Exercise instructions: Write out each entry below exactly. Do not include the images.

Supplied records section start

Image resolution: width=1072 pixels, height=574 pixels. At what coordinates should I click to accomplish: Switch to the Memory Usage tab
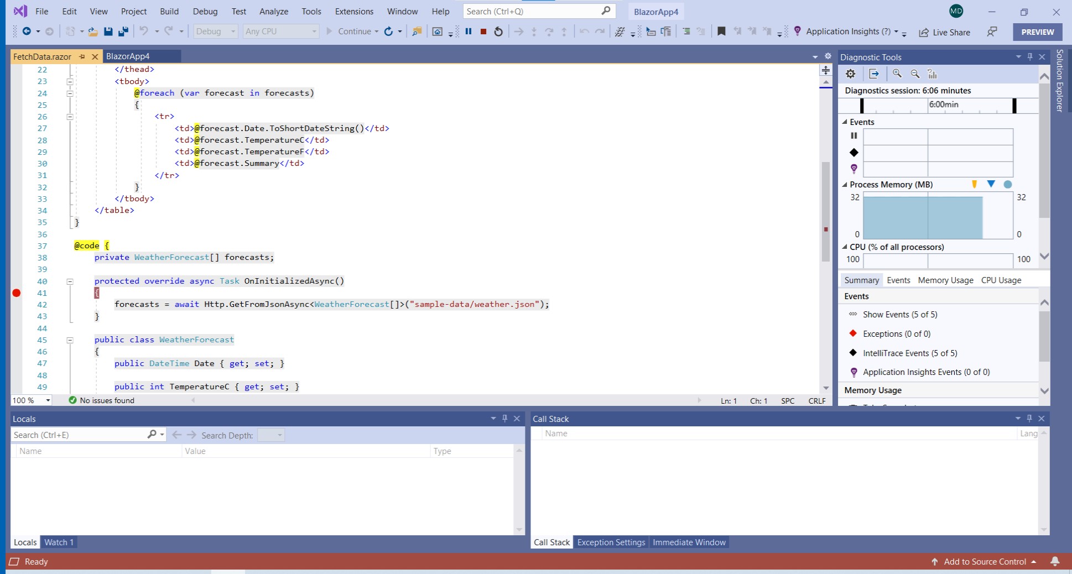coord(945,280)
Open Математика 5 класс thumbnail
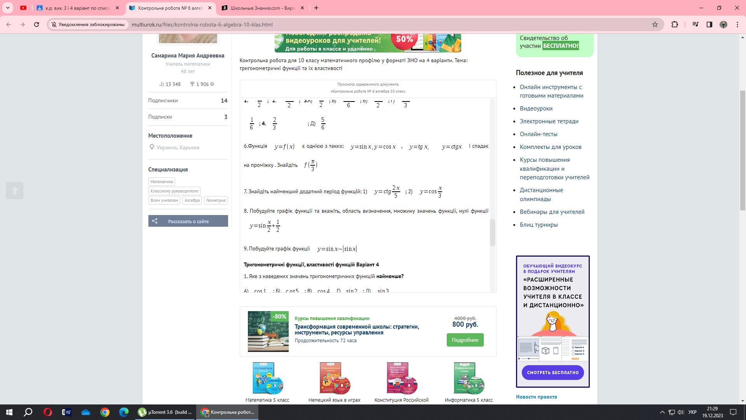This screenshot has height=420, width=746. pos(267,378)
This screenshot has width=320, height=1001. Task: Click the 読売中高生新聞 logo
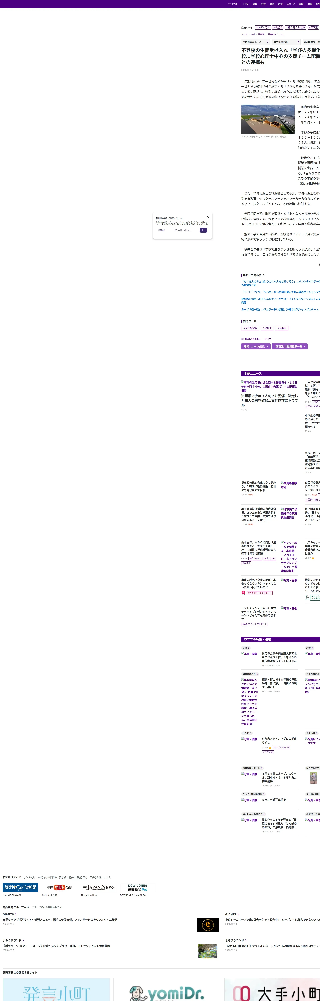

Supplied records section end

Solution for this exercise:
Image resolution: width=1072 pixels, height=574 pixels. At what coordinates should I click to accomplish: Switch to the Memory Usage tab
coord(945,280)
Open Математика 5 класс thumbnail
This screenshot has height=420, width=746. pos(267,378)
This screenshot has width=320, height=1001. Task: Click the 読売中高生新聞 logo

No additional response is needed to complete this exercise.